Un shortcode du type [bouton url="..."] renvoie un . Si le développeur n’échappe pas correctement href, ou s’il autorise trop de choses dans l’URL, une charge peut contourner la sortie attendue. La correction consiste à valider le protocole (schémas autorisés), puis à encoder la valeur pour l’attribut.

3) Admin screen qui affiche une valeur enregistrée

Même un écran d’administration peut être touché, et c’est parfois plus grave car la victime peut avoir plus de droits. Si un plugin stocke une valeur et l’affiche ensuite dans l’interface, l’XSS stockée est possible. La correction reste la même: échappement contextuel et nettoyage strict à la source lorsque l’entrée est censée être du texte ou un sous-ensemble HTML.

Dans tous ces cas, la correction ne consiste pas à “filtrer la charge utile”. Elle consiste à rendre la sortie inoffensive par construction.

Maintenir la sécurité dans le temps

Une fois corrigé, le risque revient rarement “tout seul”. Il revient par usure logicielle: mises à jour de plugins, nouveaux contenus, nouveaux hooks, nouveaux composants. C’est là que la méthode compte.

Je recommande de garder des habitudes simples:

    garder un inventaire des plugins qui manipulent du contenu utilisateur ou qui injectent du HTML; relire rapidement tout nouveau code introduisant une sortie HTML basée sur des entrées externes; tester les écrans clés après mise à jour majeure, surtout ceux qui affichent des entrées comme commentaires, formulaires, profils, et pages “résultats”.

Si votre organisation a déjà une routine de validation, vous pouvez l’intégrer avec un focus XSS. Le but n’est pas de refaire un audit complet à chaque fois, c’est de détecter les régressions tôt.
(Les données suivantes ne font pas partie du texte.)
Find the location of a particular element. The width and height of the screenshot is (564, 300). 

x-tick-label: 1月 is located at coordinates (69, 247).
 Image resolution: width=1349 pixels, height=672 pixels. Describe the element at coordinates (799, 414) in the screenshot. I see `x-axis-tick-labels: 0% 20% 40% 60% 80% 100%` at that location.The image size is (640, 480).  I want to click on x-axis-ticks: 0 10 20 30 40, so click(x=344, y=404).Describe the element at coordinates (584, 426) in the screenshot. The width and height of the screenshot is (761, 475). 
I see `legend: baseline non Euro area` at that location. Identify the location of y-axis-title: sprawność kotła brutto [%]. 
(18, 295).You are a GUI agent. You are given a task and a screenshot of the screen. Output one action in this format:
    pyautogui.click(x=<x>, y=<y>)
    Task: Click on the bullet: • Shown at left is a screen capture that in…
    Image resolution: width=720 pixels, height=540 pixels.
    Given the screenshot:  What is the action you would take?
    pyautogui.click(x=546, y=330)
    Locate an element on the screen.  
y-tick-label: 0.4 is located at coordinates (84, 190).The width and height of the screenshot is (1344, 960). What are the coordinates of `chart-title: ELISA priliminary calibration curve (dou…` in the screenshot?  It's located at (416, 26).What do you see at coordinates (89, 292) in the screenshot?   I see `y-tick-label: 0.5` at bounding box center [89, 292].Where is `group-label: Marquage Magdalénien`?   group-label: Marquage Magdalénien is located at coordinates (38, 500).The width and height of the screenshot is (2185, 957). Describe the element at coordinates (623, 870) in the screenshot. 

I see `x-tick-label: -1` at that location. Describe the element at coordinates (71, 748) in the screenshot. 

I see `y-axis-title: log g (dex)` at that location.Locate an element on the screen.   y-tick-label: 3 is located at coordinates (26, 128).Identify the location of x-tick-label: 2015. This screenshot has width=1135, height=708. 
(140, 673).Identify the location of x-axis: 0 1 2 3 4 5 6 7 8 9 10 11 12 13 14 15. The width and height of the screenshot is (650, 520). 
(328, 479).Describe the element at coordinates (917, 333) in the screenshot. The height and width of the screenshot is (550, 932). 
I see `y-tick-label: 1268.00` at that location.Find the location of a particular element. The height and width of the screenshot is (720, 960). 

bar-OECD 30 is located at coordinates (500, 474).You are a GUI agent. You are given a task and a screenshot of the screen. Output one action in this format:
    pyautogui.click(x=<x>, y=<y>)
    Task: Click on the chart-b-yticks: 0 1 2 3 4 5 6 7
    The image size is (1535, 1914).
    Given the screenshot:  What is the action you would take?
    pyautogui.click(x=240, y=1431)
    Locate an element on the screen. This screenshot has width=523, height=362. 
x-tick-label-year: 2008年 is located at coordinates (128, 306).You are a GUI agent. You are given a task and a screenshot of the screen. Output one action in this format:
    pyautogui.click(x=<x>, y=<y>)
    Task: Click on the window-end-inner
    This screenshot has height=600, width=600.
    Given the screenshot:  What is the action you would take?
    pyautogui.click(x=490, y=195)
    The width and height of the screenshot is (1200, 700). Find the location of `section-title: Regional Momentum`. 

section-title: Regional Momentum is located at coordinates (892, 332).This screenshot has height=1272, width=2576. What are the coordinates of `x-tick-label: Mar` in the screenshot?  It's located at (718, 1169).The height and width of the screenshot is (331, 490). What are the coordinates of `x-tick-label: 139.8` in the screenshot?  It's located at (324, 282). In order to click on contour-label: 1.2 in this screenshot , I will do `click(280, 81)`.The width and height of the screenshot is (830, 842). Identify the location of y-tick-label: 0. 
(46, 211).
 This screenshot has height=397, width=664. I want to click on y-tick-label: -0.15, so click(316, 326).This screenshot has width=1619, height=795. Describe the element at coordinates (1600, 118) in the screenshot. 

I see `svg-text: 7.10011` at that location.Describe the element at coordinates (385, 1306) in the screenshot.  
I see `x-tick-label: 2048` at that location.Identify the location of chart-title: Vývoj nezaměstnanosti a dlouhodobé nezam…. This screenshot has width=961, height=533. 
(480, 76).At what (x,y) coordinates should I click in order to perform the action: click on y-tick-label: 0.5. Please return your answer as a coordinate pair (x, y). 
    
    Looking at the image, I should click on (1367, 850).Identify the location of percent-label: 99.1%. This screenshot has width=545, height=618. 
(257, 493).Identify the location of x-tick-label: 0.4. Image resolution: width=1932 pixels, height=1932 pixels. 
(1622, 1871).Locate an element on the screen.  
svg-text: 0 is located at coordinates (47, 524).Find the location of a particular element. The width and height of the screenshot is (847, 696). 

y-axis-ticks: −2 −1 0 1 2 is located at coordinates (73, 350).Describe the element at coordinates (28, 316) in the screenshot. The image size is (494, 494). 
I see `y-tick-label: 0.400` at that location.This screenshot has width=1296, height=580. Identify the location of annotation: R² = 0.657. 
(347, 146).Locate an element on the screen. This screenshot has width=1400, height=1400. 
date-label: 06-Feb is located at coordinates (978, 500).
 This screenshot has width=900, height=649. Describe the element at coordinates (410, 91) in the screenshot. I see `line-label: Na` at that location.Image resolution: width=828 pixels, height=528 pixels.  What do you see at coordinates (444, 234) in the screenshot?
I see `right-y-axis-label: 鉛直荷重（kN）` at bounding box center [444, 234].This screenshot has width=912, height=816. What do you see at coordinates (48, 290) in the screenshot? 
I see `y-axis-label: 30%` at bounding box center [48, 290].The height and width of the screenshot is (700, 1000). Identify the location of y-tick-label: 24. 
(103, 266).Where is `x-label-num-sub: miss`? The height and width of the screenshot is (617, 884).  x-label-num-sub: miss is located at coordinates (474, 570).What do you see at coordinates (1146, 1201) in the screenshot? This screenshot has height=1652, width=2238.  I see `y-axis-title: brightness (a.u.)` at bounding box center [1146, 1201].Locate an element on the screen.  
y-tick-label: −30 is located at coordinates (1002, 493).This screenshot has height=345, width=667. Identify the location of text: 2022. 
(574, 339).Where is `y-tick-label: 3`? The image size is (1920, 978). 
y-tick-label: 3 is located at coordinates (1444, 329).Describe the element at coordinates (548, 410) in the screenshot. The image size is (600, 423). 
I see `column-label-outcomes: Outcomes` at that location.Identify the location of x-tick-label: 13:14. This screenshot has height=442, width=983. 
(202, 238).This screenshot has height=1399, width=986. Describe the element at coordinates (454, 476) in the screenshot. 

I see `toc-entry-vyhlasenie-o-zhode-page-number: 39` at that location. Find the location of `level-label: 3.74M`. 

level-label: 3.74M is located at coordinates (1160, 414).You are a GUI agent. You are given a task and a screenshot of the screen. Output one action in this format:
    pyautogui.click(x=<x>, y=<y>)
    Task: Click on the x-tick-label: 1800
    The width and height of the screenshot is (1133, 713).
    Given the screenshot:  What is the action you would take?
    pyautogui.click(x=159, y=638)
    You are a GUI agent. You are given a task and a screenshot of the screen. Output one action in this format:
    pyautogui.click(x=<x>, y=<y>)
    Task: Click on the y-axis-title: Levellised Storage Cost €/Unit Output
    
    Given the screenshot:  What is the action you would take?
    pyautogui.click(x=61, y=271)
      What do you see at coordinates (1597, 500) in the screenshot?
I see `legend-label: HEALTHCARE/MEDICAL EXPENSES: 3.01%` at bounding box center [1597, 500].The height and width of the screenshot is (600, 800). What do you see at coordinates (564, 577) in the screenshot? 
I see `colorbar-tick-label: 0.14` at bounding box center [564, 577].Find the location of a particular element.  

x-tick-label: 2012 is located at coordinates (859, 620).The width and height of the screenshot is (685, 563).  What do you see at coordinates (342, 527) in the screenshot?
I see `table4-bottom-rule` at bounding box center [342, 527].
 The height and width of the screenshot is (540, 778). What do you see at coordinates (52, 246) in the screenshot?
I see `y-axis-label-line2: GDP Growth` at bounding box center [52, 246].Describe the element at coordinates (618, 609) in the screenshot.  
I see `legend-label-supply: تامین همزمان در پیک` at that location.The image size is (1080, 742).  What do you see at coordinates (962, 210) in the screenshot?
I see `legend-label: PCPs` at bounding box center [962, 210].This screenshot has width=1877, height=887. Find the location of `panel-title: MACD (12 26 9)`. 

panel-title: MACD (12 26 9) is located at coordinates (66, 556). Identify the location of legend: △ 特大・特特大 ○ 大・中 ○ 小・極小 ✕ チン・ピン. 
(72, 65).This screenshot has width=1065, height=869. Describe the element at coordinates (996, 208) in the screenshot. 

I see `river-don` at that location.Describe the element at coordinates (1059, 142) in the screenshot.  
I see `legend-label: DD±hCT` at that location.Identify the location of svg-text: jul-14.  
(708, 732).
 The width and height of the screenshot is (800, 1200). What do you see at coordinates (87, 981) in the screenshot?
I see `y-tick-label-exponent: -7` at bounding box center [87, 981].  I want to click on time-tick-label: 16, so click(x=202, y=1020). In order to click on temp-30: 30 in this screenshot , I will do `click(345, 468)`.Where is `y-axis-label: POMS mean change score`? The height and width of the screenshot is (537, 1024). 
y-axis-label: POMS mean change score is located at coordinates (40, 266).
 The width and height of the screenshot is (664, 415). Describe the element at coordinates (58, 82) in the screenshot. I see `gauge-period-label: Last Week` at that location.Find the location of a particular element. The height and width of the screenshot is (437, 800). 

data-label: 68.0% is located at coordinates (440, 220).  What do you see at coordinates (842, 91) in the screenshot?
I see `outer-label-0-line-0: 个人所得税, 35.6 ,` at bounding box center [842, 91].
Conclusion implicite: l’XSS se gagne par la rigueur du “bon contexte”

La prévention des failles XSS sur WordPress n’est pas une quête d’absolu, c’est un travail d’alignement entre données et contexte d’affichage. Tant que vous traitez chaque entrée comme potentiellement hostile, que vous encodez selon la destination, et que vous contrôlez strictement le HTML autorisé, vous réduisez fortement les risques. Et quand un plugin ou un thème ajoute une nouvelle sortie, vous avez une méthode pour l’évaluer rapidement.

Si vous cherchez à avancer concrètement, commencez par le site réel: les endroits où des utilisateurs saisissent quelque chose puis voient leur texte s’afficher. C’est là que la sécurisation WordPress contre les XSS produit ses meilleurs gains, parce que vous traitez les chemins les plus vivants, ceux qui servent réellement au quotidien.